-- START Text excerpt --

What Building GitLab’s Customer Usage Predictions Taught Me About Outcome-First Deployments
I have a theory. I think most deployments fail not because of bad technology but because nobody defined “done” before the work started.
It really is a litany of things (bad fit customer, loss of exec sponsor, competitor undercut, product issues, etc.), but I really do think that it comes down to the initial expectations. The first date, to mix metaphors.
I call the sequence that fixes this the Outcome Deployment Framework (ODF): Outcome Charter, then Current State Map, then Ontology Mapping, then Outcome-to-Constraint Mapping. The sequence matters as much as the components. I learned that the hard way, not in one moment, but across three years and one conference room argument that played out across three regions.

The PROVE Story
We were building the customer health scoring system at GitLab. It ingested product usage data, weighted it against CSM sentiment, support activity, and engagement, and produced a score for every account: green, yellow, or red. We called the framework PROVE: Product, Risk, Outcomes, Voice of the Customer, Engagement. It took the better part of three years to build. We were proud of it.
Then a CSM in US West looked at his scores and said: “Nope. This is wrong. My customer isn’t red.”
He wasn’t alone. Someone in US East followed. Then accounts in EMEA. Within hours we had CSMs across three regions pushing back on scores that called their accounts yellow or red. Some of it was defensiveness: a red score felt like an indictment of their work. But some of it was legitimate. They knew things about their customers that a product usage dashboard couldn’t see.
It felt like one step forward and two steps back. However, our next turn mattered more than the framework itself.
The argument wasn’t about the data. It was about what the data meant.
We pulled the raw usage numbers and sat down with those CSMs. We asked them a question that sounds simple and isn’t: “What should a customer of your size be doing with this product? And: After talking with your customer, tell us what they think about their usage.”
Nobody had a clean answer. Not because they didn’t know their customers. They did. But because “healthy” had never been defined in terms specific enough to argue with. It was a feeling. And feelings, as I learned, are very hard to improve.

-- END Text excerpt --
-- START Dataset section --

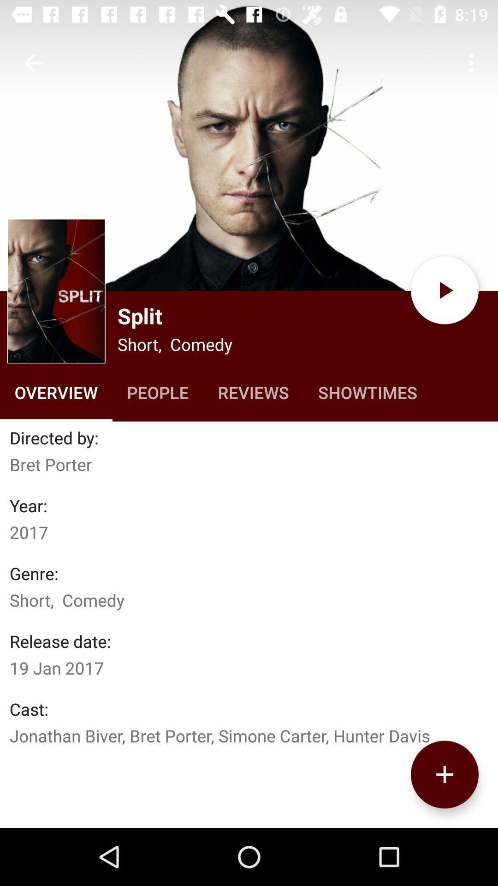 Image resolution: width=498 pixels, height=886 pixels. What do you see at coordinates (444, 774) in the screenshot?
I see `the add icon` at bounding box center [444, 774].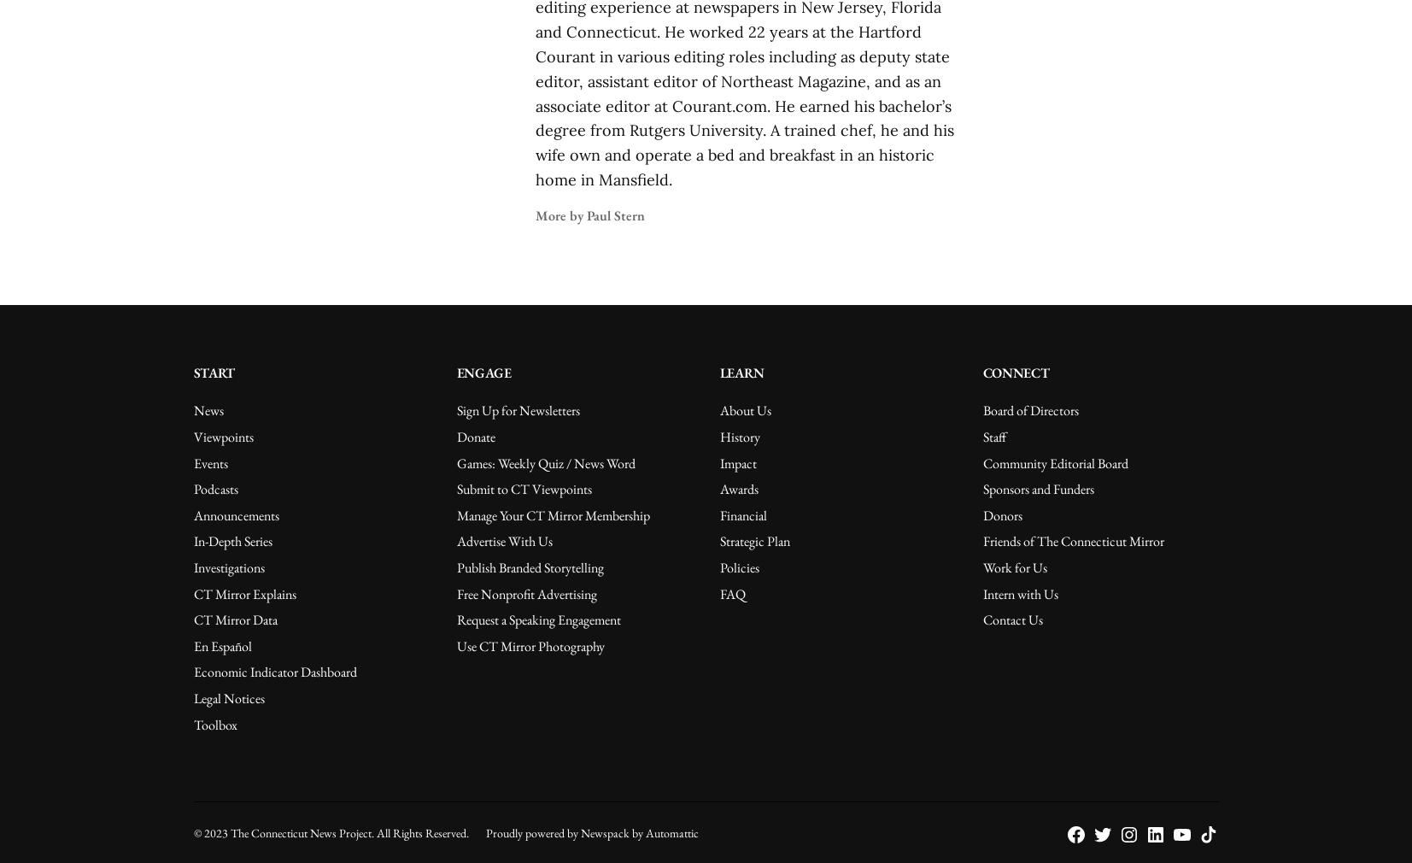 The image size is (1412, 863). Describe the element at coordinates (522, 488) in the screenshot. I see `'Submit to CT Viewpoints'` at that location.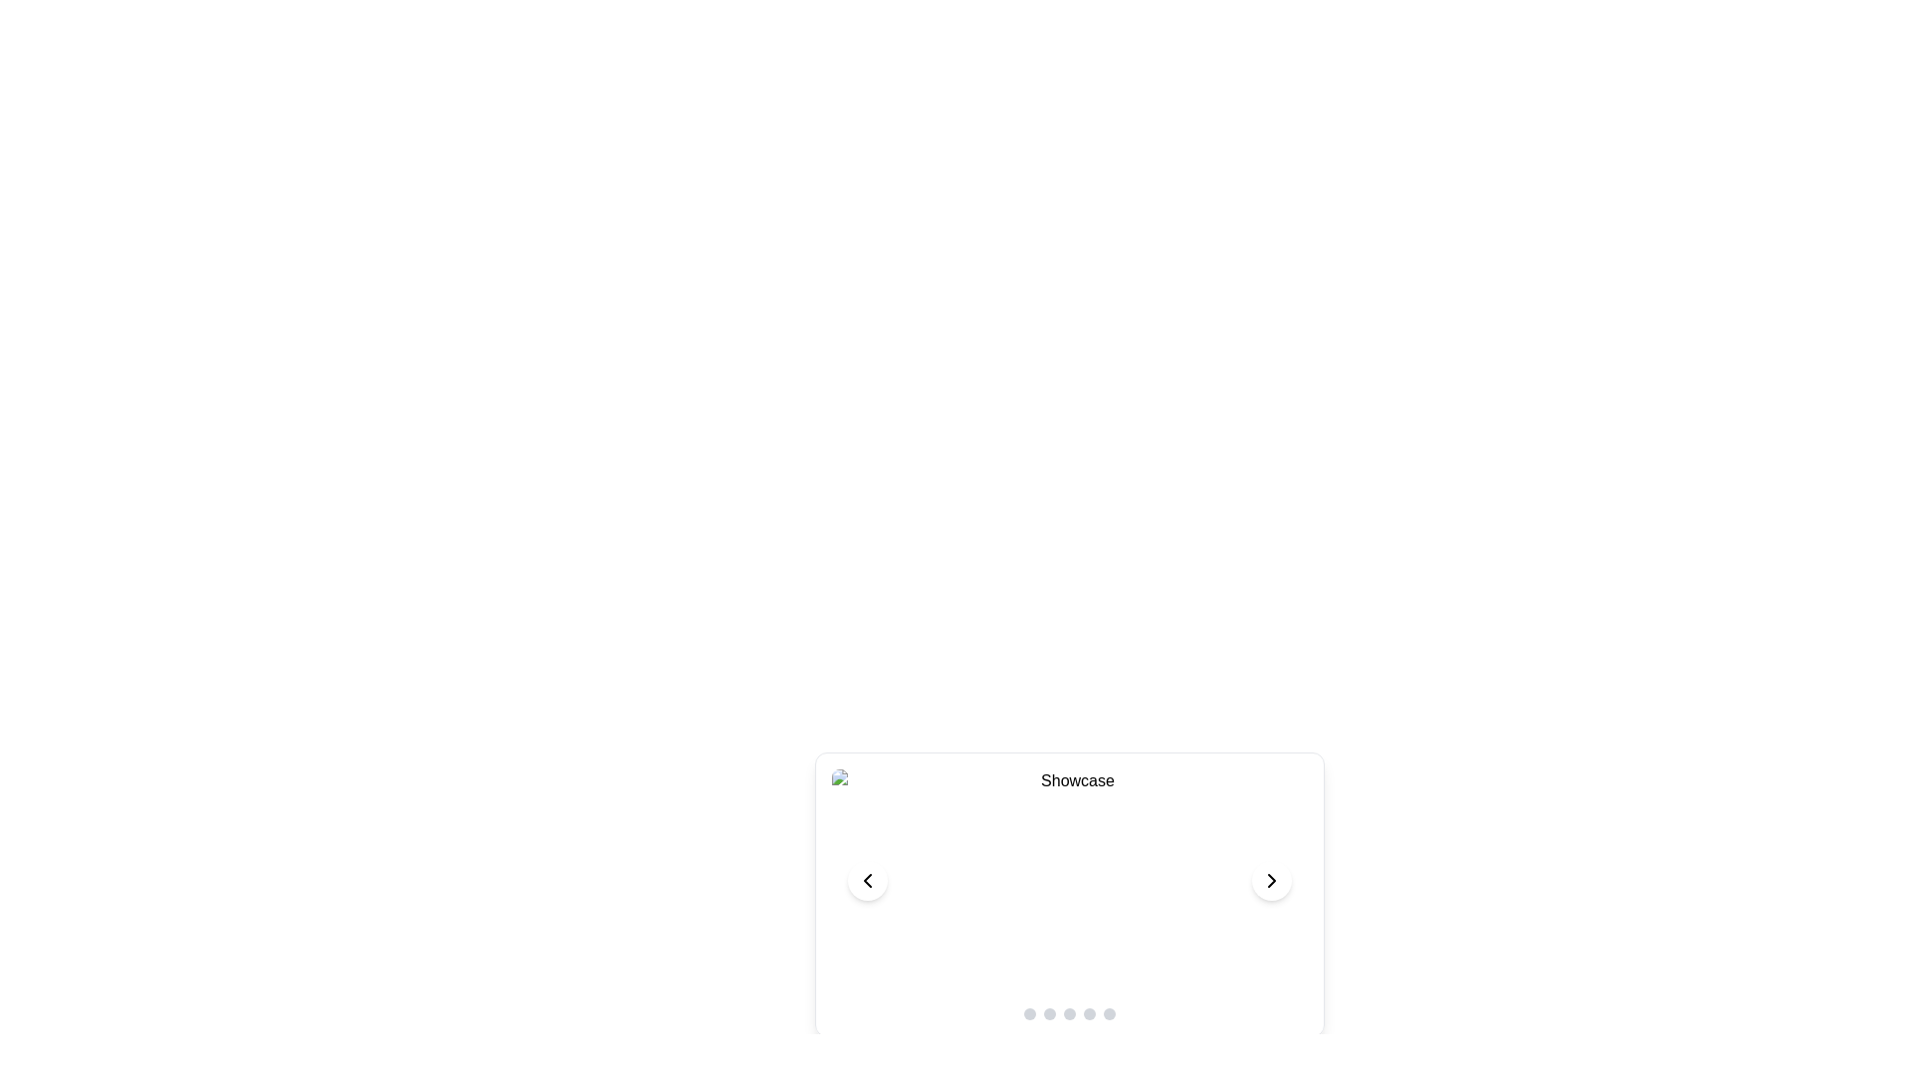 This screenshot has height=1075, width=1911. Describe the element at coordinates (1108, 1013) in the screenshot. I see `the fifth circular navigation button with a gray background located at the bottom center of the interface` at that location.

-- END Dataset section --

#### Written instruction
From the GitLab deployment article above, quote everything from "We pulled the" down to "hard to improve.".

#### Complete output
We pulled the raw usage numbers and sat down with those CSMs. We asked them a question that sounds simple and isn’t: “What should a customer of your size be doing with this product? And: After talking with your customer, tell us what they think about their usage.”
Nobody had a clean answer. Not because they didn’t know their customers. They did. But because “healthy” had never been defined in terms specific enough to argue with. It was a feeling. And feelings, as I learned, are very hard to improve.